Les équipes du Département des maladies chroniques et traumatismes (InVS) se sont appuyées sur une collecte d’informations menées auprès d’institutions, d’associations sportives et de médias. Entre le 1er janvier et le 31 décembre 2010, ils ont ainsi recensé 246 décès par traumatisme suite à une pratique sportive. Premier public touché, les hommes : ils sont 7 fois plus nombreux à compter parmi les victimes.

La montagne meurtrière

Sans trop de surprises, les sports les plus meurtriers sont ceux pratiqués en haute montagne (99 décès soit 40%). Parmi les activités incriminées, l’alpinisme (29 décès), le ski de randonnée (23) et la randonnée à pied (16) ont été les plus funestes. A noter que la randonnée en raquettes a été à l’origine d’un décès.

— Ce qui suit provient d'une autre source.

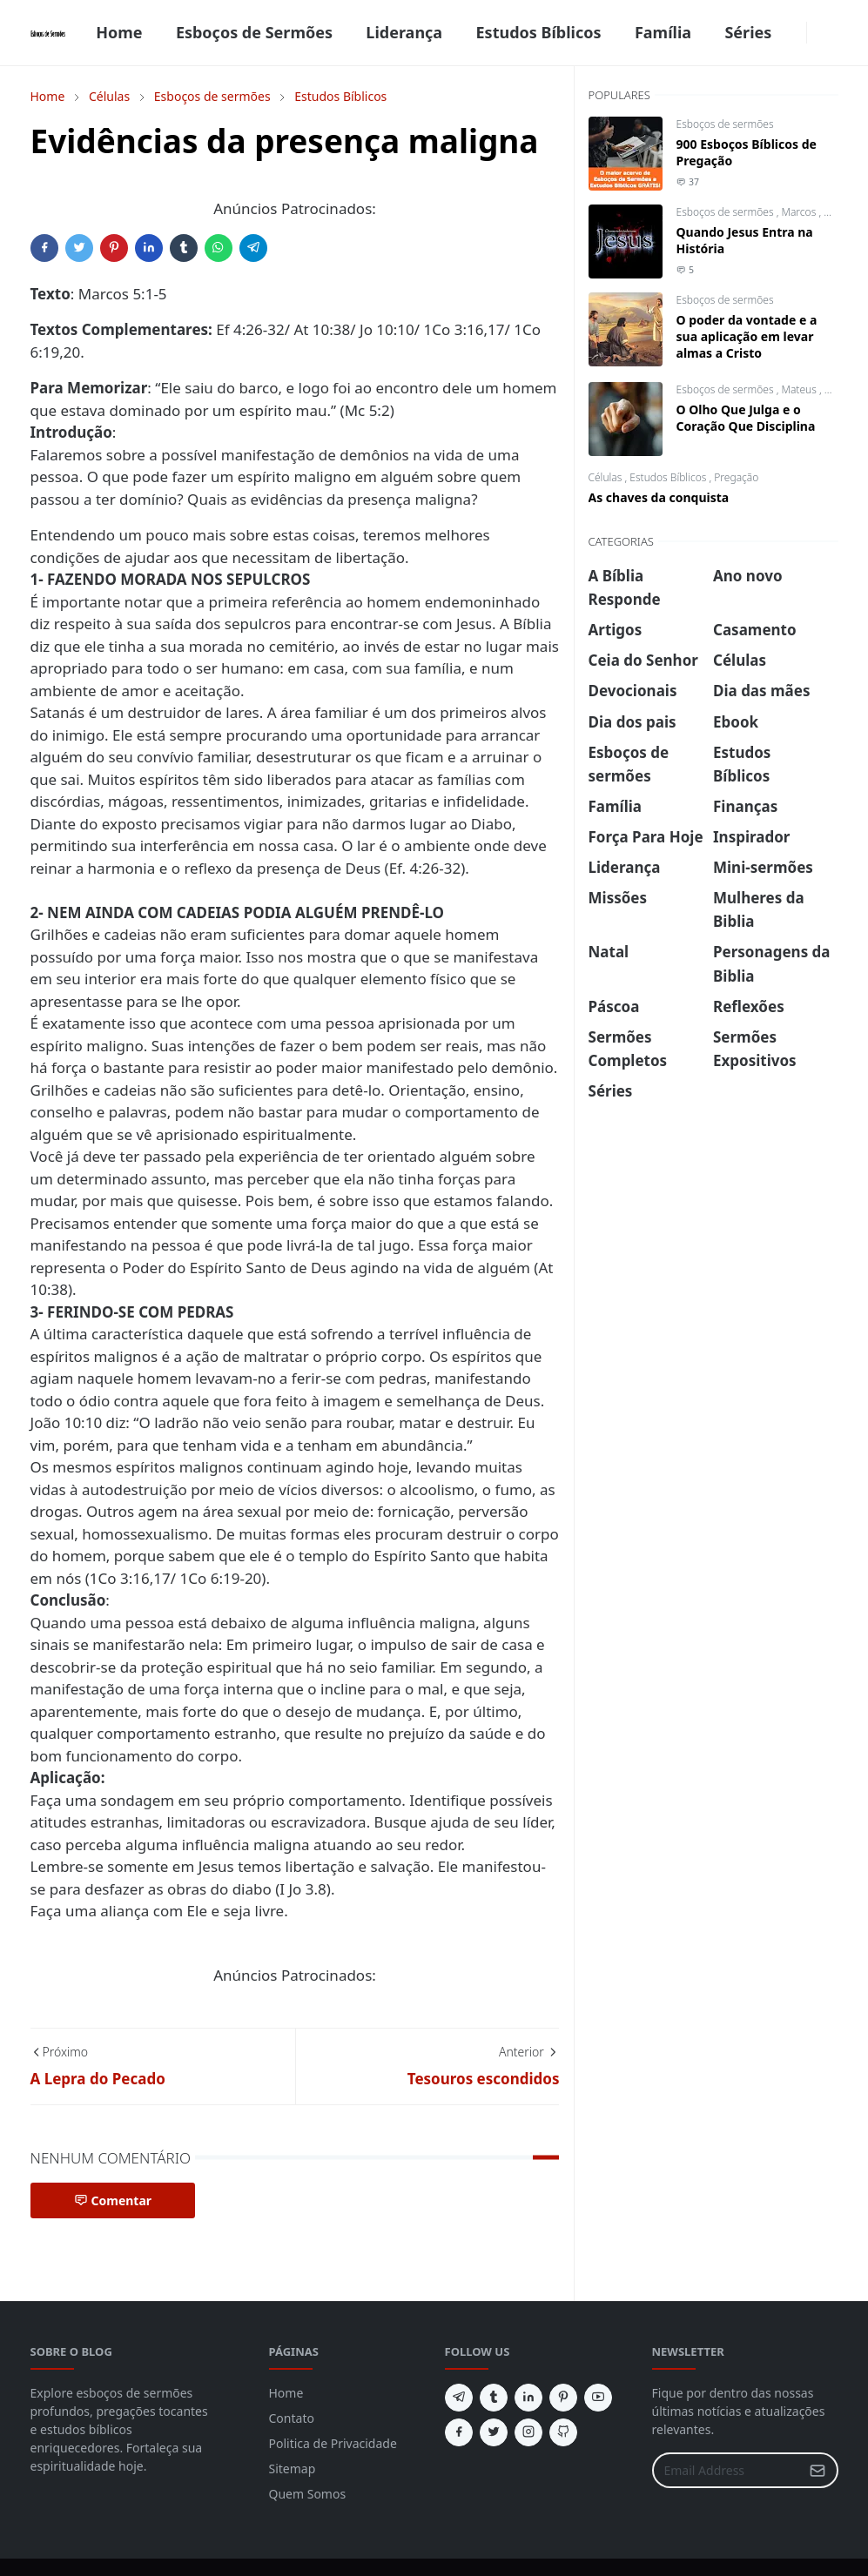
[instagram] (528, 2432)
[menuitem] (119, 32)
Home (286, 2393)
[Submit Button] (817, 2470)
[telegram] (459, 2398)
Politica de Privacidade (333, 2443)
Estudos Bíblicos (669, 477)
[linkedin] (528, 2398)
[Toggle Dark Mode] (817, 32)
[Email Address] (726, 2470)
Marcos (799, 212)
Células (607, 477)
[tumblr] (494, 2398)
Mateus (799, 389)
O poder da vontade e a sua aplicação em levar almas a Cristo (747, 336)
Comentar (113, 2200)
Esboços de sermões (725, 124)
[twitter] (494, 2432)
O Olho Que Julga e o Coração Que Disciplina (746, 417)
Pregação (736, 477)
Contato (291, 2418)
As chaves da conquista (659, 497)
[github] (563, 2432)
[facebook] (796, 33)
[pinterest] (563, 2398)
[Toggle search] (831, 33)
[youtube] (598, 2398)
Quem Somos (308, 2493)
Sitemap (292, 2468)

Les activités nautiques ont provoqué 50 accidents mortels (20%): 23 ont concerné des plongeurs, 12 des kayakistes…  Suivent les sports d’armes et la chasse (27 décès), les disciplines aériennes (avec ou sans moteur) comme la voltige (23 morts), le parapente ou le planeur (20 morts), les sports mécaniques, à l’image du quad (23 morts). Enfin, dans le bas de ce classement, on trouve l’équitation (2) et… la pétanque (1). A l’exception du rugby (un mort), aucun décès n’a été recensé parmi les sports collectifs.

Miser sur la prévention

A noter que les auteurs ont intentionnellement mis de côté les décès à vélo (connus grâce aux statistiques de la Sécurité routière), tout comme ceux survenus au cours de baignade de loisir. Pour eux en effet, « il s’agit d’activités physiques mais pas sportives. »

Même s’ils n’entrent pas dans le détail de la survenue des accidents, les auteurs précisent que « des moyens de prévention ciblés sur les sports les plus à risque permettraient une pratique en toute sécurité. Et éviteraient beaucoup de blessures graves et de décès.»